B. anthracis Manifestations: Cutaneous Anthrax

A
  • Cutaneous anthrax usually begins 2 to 5 days after inoculation of spores into an exposed part of the body, typically the forearm or hand.
  • The initial lesion is an erythematous papule, which may be mistaken for an insect bite.
  • This papule progresses through vesicular and ulcerative stages over 7 to 10 days to form a black eschar (scab) surrounded by edema.

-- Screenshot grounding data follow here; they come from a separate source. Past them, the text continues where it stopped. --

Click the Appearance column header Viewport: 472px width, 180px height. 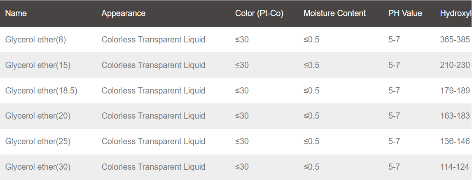124,13
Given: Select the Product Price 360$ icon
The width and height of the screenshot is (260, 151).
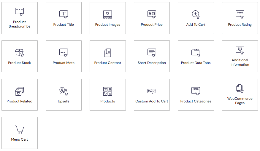Looking at the screenshot, I should click(x=152, y=14).
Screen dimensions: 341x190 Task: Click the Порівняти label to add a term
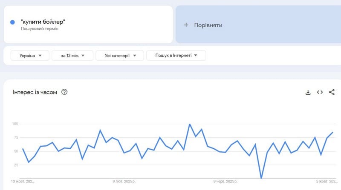coord(208,25)
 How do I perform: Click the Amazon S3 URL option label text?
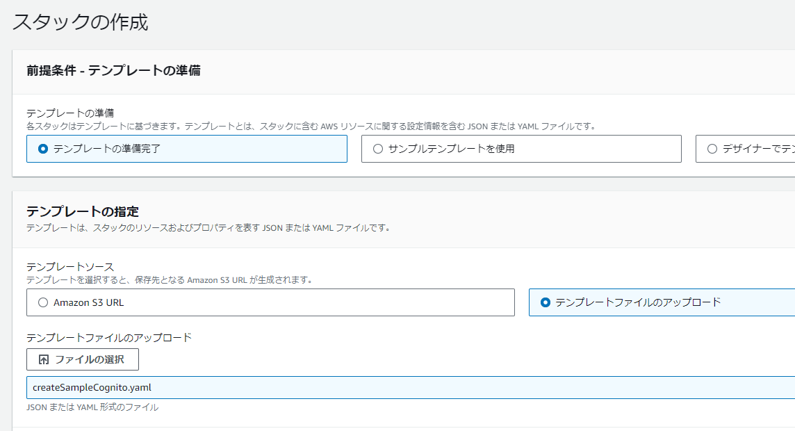click(89, 302)
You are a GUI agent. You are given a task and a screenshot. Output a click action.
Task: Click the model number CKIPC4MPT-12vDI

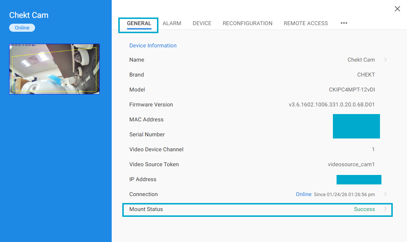(x=352, y=90)
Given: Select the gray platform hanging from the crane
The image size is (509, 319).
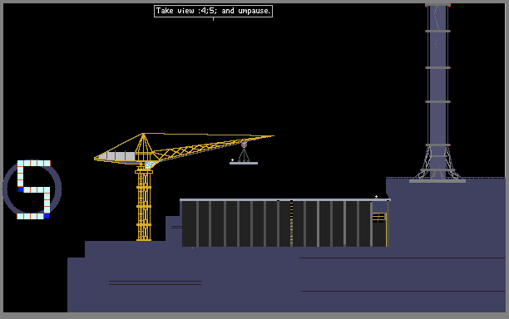Looking at the screenshot, I should [x=244, y=163].
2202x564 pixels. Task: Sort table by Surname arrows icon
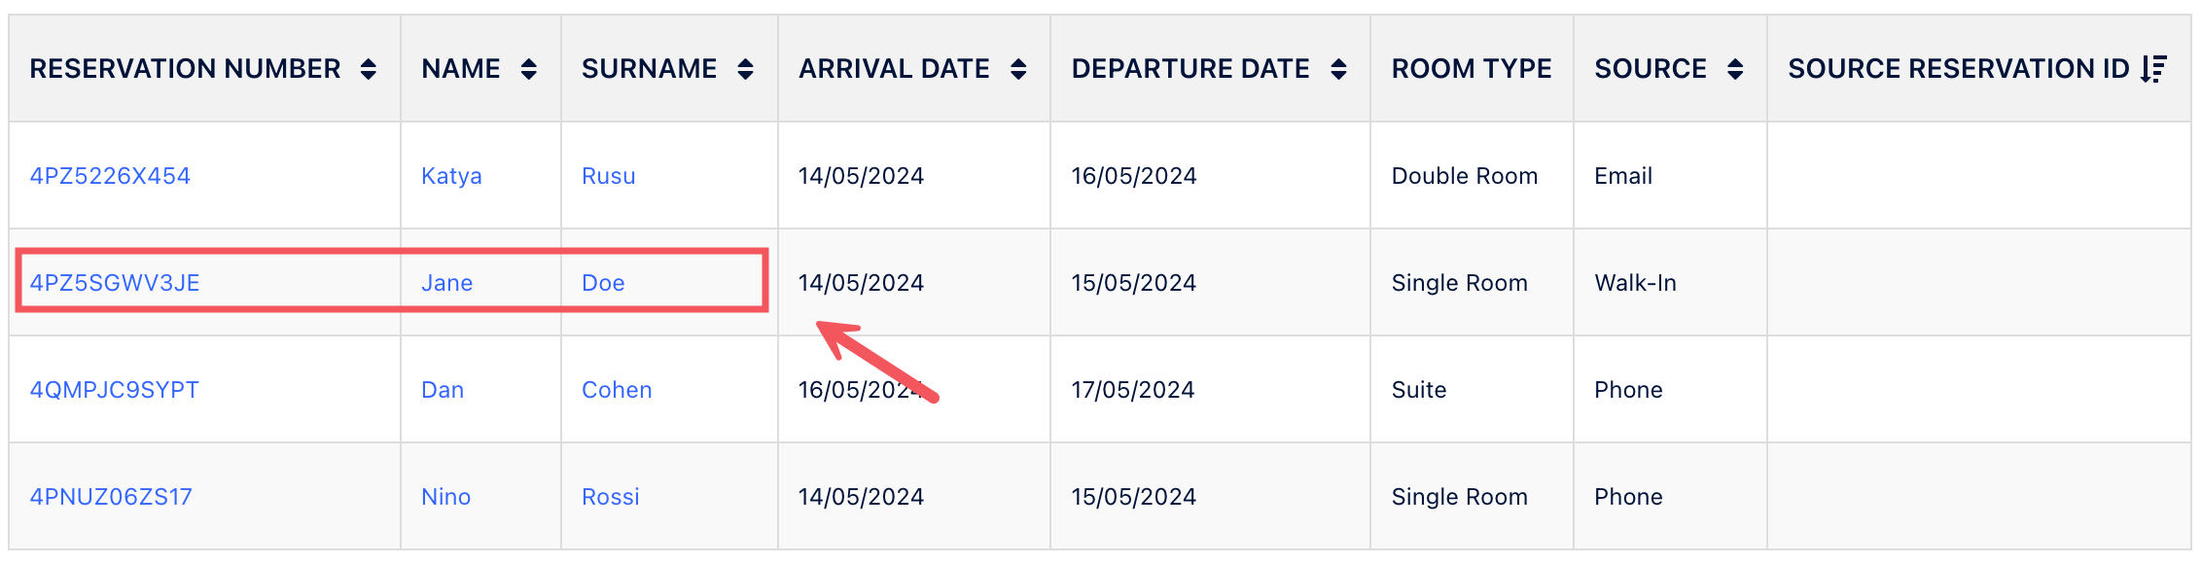click(x=746, y=69)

This complex is known as the “malignant pustule.
  • Associated systemic symptoms are usually mild, and the lesion typically heals after the eschar separates.
23
Q

B. anthracis Manifestations: Pulmonary Anthrax

A
  • Pulmonary anthrax is the form we would expect from the dissemination of a spore aerosol in biologic warfare.
  • After 1 to 5 days of nonspecific malaise, mild fever, and nonproductive cough, progressive respiratory distress and cyanosis
  • There is massive edema of the neck, chest, and mediastinum.
  • If untreated, progression to a fatal outcome is usually very rapid once edema and bacteremia have developed.
24
Q

B. anthracis Manifestations: Gastrointestinal Anthrax

A
  • Rare form of anthrax infection in humans
  • Spores enter gut through ingestion of contaminated under-cooked meat
  • Extensive gut damage (necrosis, hemorrhage)
  • Case fatality rate: 25-60% without antibiotic treatment
25
Q

B. anthracis Diagnosis

A
  • The primary diagnostic method is culture of B. anthracis from skin, sputum or blood.
  • The organism requires no special media for isolation but separation of B. anthracis from the much more common saprophytic Bacillus species requires methods and experience present in few clinical laboratories.
  • Notifying the laboratory of the suspicion of anthrax is important to prevent the pathogen from being discarded as a contaminant.
26
Q

B. anthracis Treatment

A
  • Antimicrobial treatment has little effect on the course of cutaneous anthrax but does protect against dissemination.
  • Almost all strains of B. anthracis are susceptible to penicillin which has long been the treatment of choice for severe forms of anthrax.
  • Doxycycline or ciprofloxacin are alternatives and are also recommended for chemoprophylaxis in the case of known or suspected exposures
27
Q

B. anthracis Prevention

A
  • The most important preventive measures are those which eradicate animal anthrax and limit imports from endemic areas.
  • The vaccine used by the United States military is prepared from filtrates of a nonencapsulated B. anthracis strain which produces a component of the toxin complex.
  • Vaccine acceptance is complicated by fears that the architects of biologic warfare may have crafted strains for which this vaccine is not protective.
28
Q

Other Bacillus Species

A
  • Bacillus spores are widespread in the environment, and isolation of one of the more than 20 Bacillus species other than B anthracis from clinical material usually represents contamination of the specimen.
  • Occasionally B. cereus, B. subtilis, and some other species produce genuine infections, including infections of the eye, soft tissues, and lung.
29
Q

B. cereus

A
  • B. cereus deserves special mention. This species is the one most likely to cause opportunistic infection, which suggests a virulence intermediate between that of B. anthracis and the other species.
  • Genes and plasmids similar to those found in B. anthracis have been detected as has a destructive pyogenic toxin. B. cereus can also cause food poisoning by means of enterotoxin production.